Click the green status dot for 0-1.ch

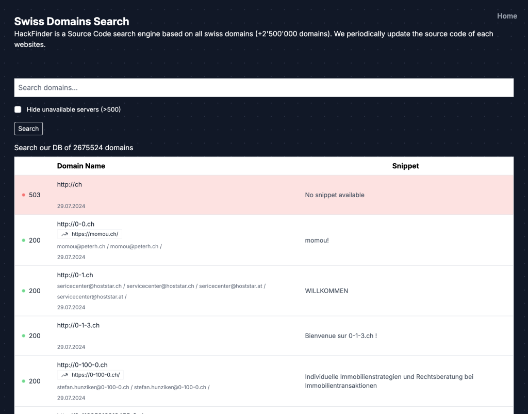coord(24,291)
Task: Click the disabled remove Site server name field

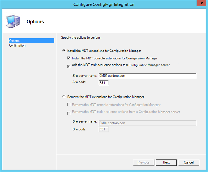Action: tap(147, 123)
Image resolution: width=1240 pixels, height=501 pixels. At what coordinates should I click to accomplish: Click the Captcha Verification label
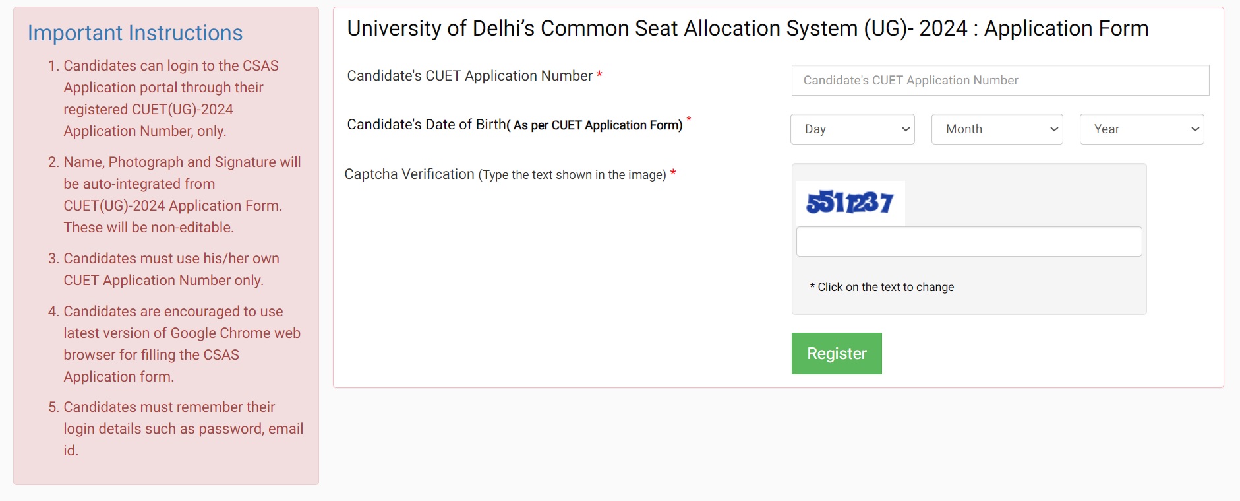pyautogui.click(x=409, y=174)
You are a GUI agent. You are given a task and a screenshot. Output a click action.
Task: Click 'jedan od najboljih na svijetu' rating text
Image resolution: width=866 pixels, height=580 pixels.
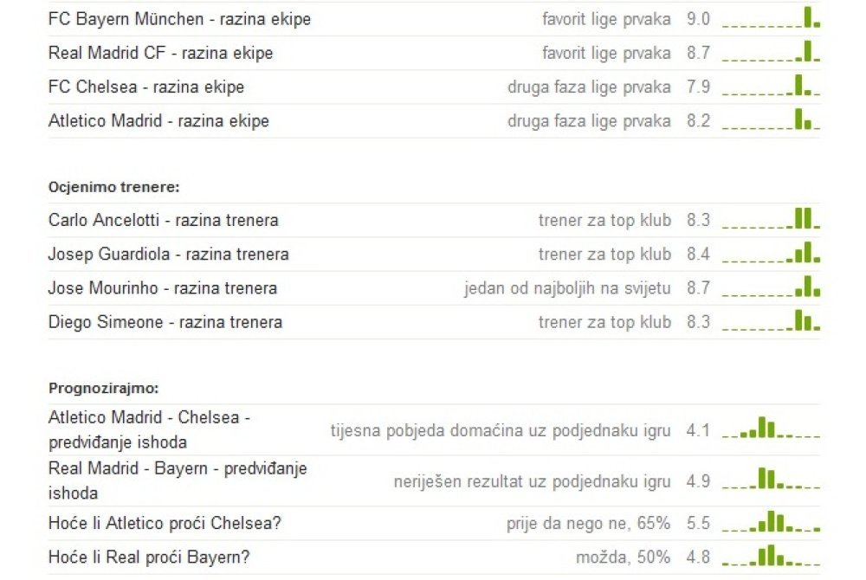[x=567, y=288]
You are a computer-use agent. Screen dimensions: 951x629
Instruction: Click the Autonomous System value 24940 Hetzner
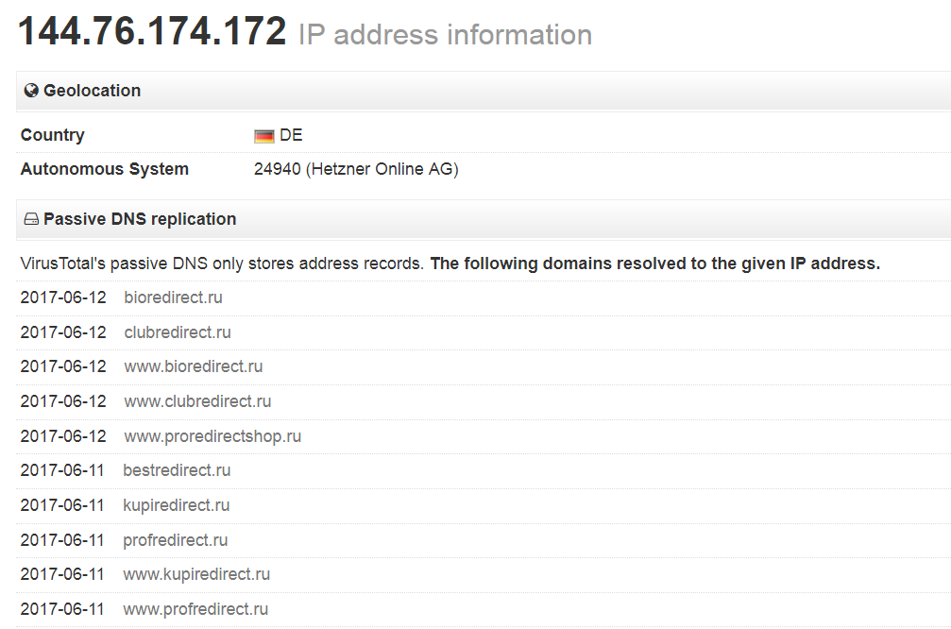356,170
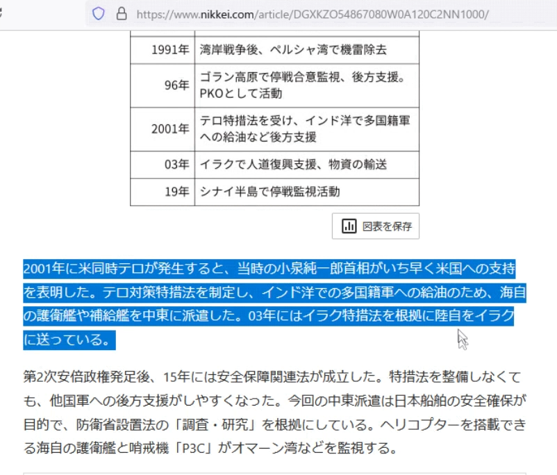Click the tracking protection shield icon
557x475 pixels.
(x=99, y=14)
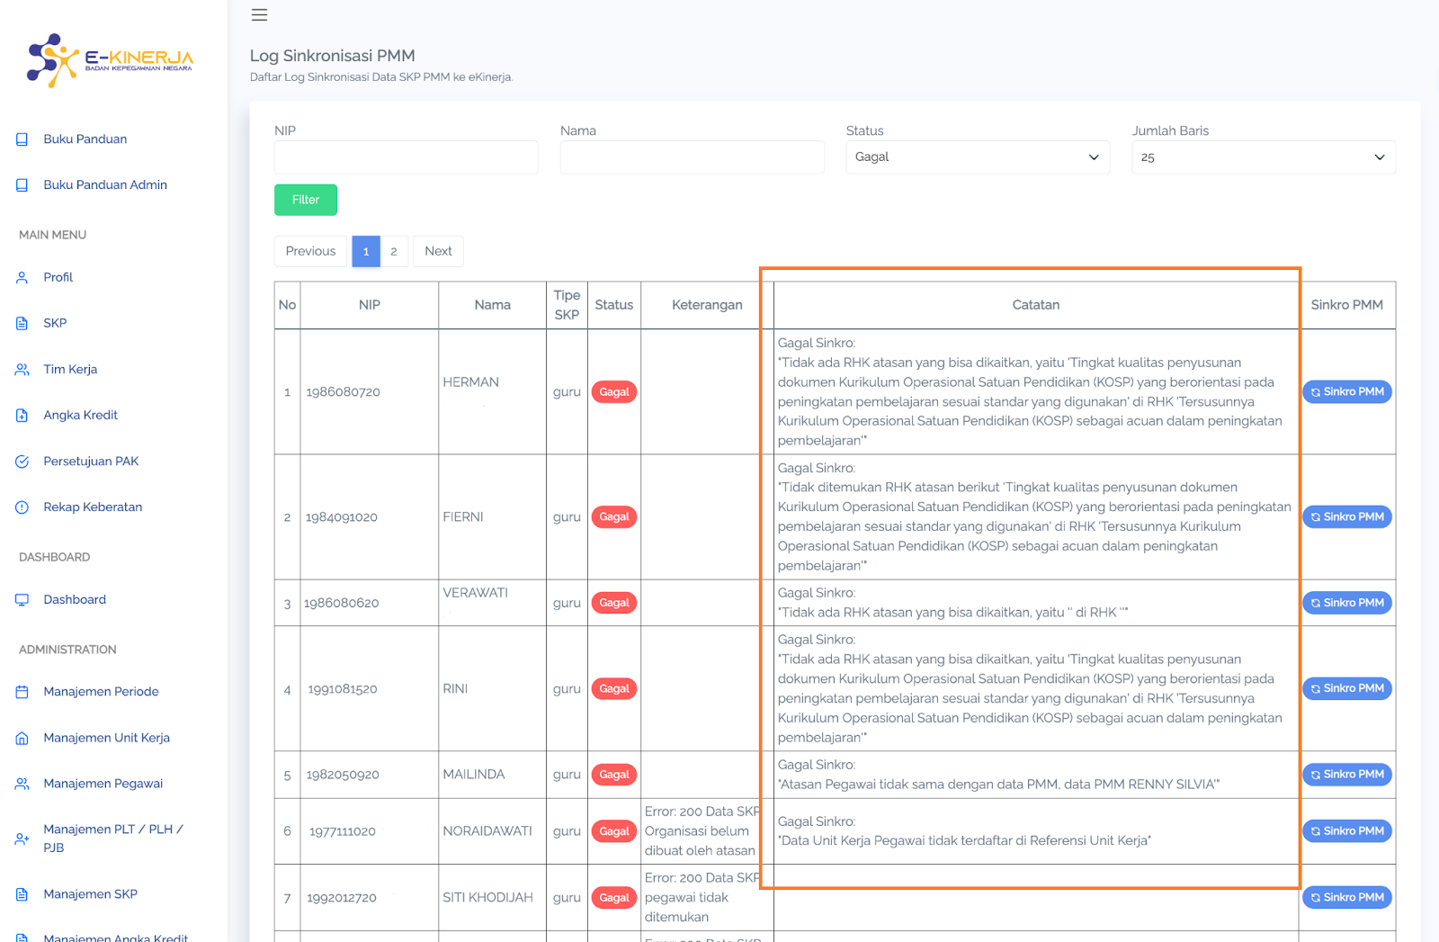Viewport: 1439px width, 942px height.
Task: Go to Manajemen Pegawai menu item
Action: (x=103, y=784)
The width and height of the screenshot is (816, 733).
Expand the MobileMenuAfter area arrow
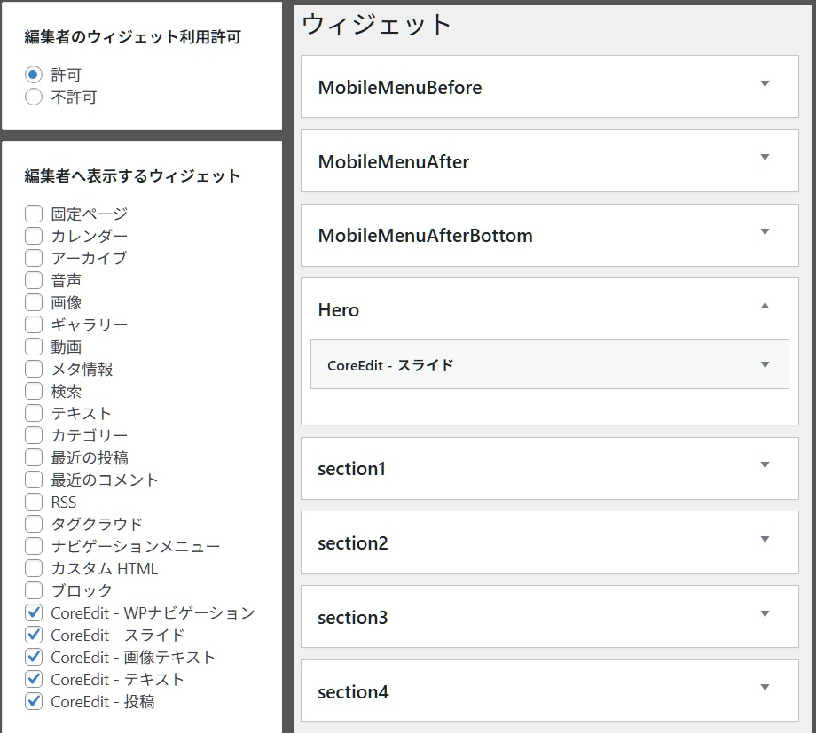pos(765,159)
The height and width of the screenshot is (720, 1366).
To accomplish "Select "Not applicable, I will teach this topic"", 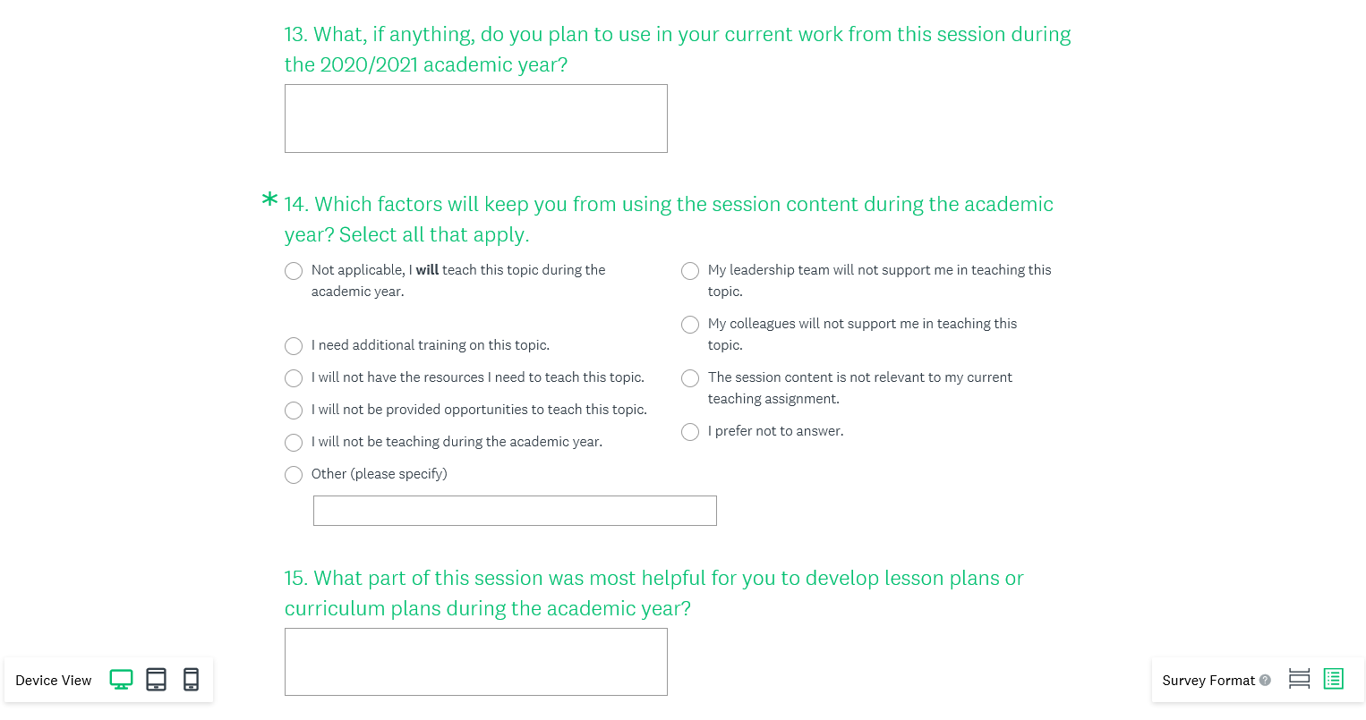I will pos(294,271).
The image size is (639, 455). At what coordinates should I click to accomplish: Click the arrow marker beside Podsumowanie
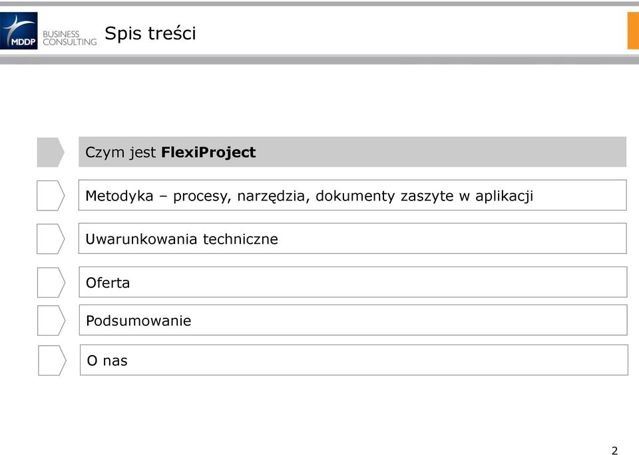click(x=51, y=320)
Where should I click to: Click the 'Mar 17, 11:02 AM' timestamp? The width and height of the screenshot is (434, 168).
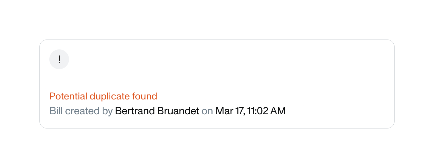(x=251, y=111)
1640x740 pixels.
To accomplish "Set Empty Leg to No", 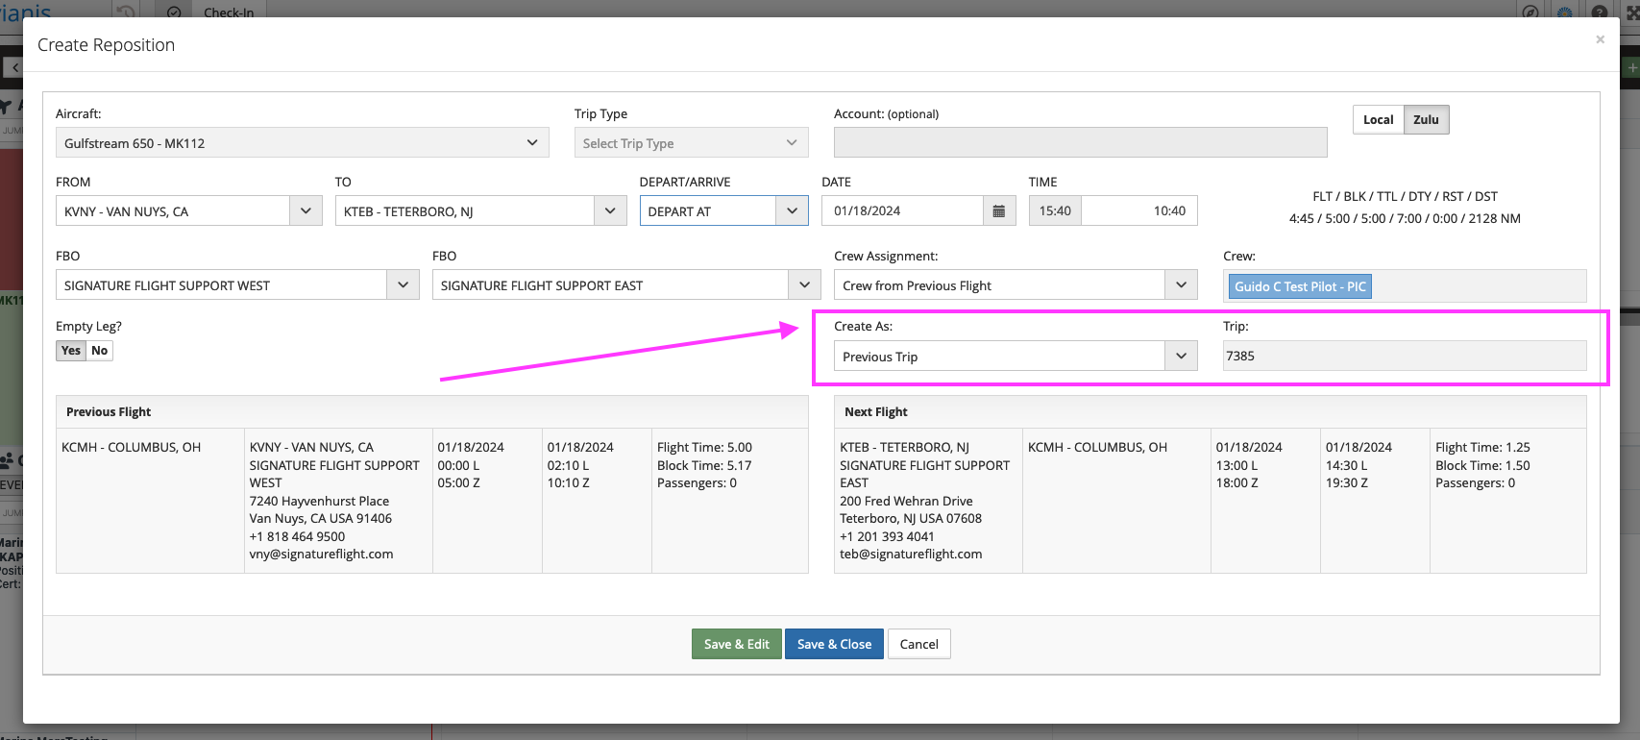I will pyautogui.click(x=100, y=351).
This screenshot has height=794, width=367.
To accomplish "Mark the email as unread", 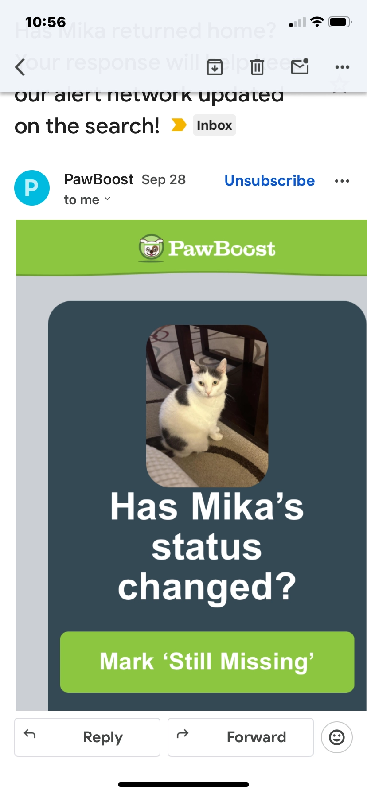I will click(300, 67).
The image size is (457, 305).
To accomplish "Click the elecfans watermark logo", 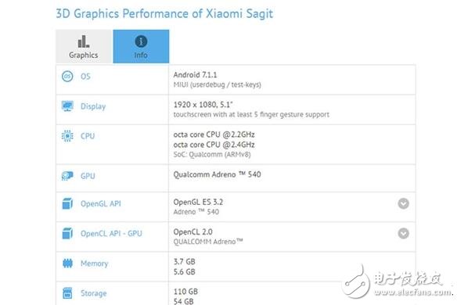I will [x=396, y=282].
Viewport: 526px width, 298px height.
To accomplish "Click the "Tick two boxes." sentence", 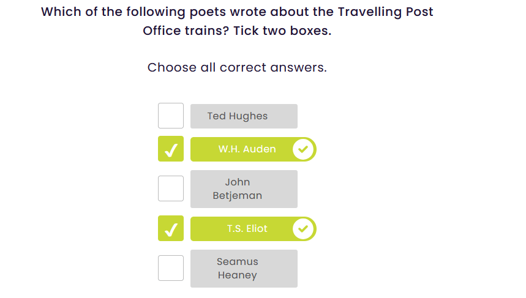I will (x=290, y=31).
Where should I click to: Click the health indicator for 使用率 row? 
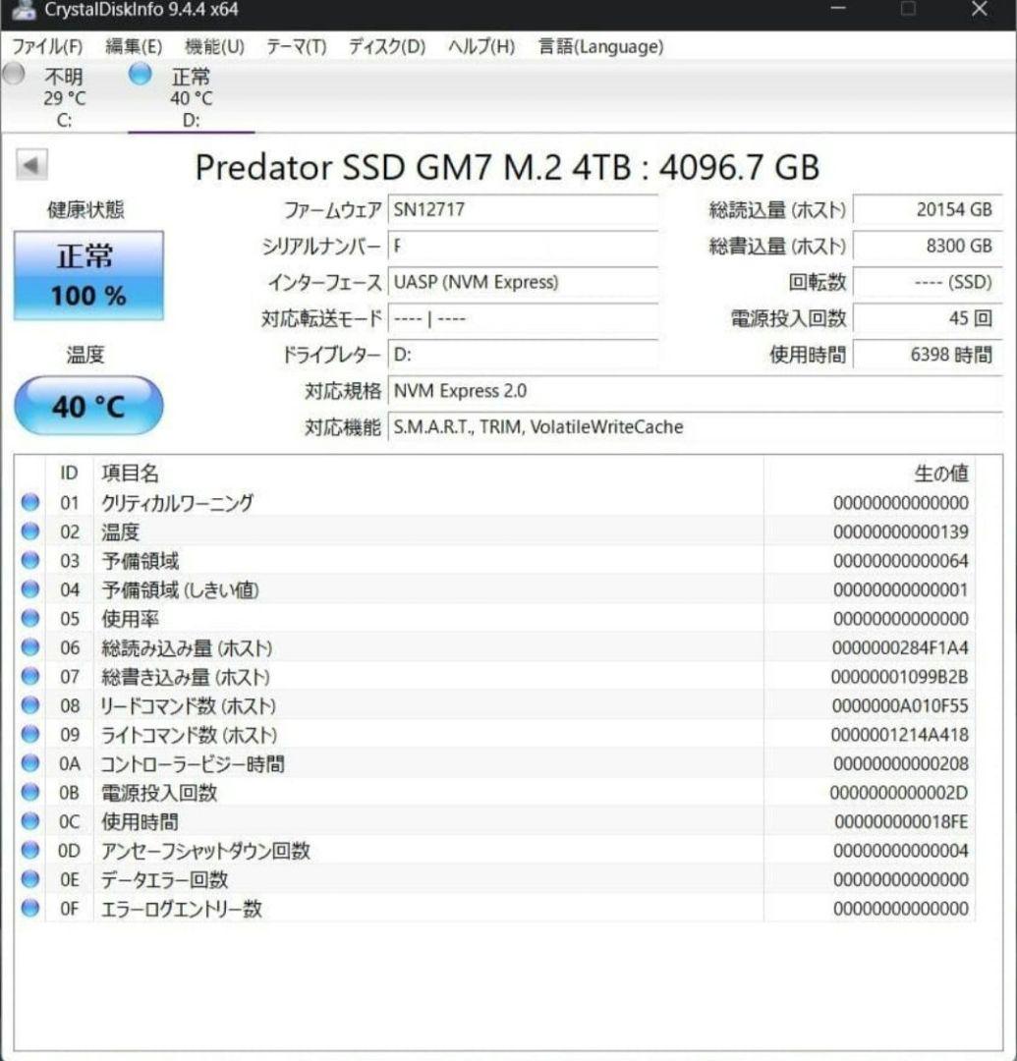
────────────────────
# DIRECTIONS FOR THIS TASK
Arrange the records from the line containing "Task: Click the" through the line containing "[x=567, y=288]", both included, as a numbered list with blank lines omitted and the pictures left out.

# TASK RESULT
1. Task: Click the disabled remove Site server name field
2. Action: tap(147, 123)
3. Image resolution: width=1240 pixels, height=501 pixels. At what coordinates should I click to accomplish: Click the Captcha Verification label
4. pyautogui.click(x=409, y=174)
5. You are a GUI agent. You are given a task and a screenshot. Output a click action.
6. Task: Click 'jedan od najboljih na svijetu' rating text
7. Image resolution: width=866 pixels, height=580 pixels.
8. [x=567, y=288]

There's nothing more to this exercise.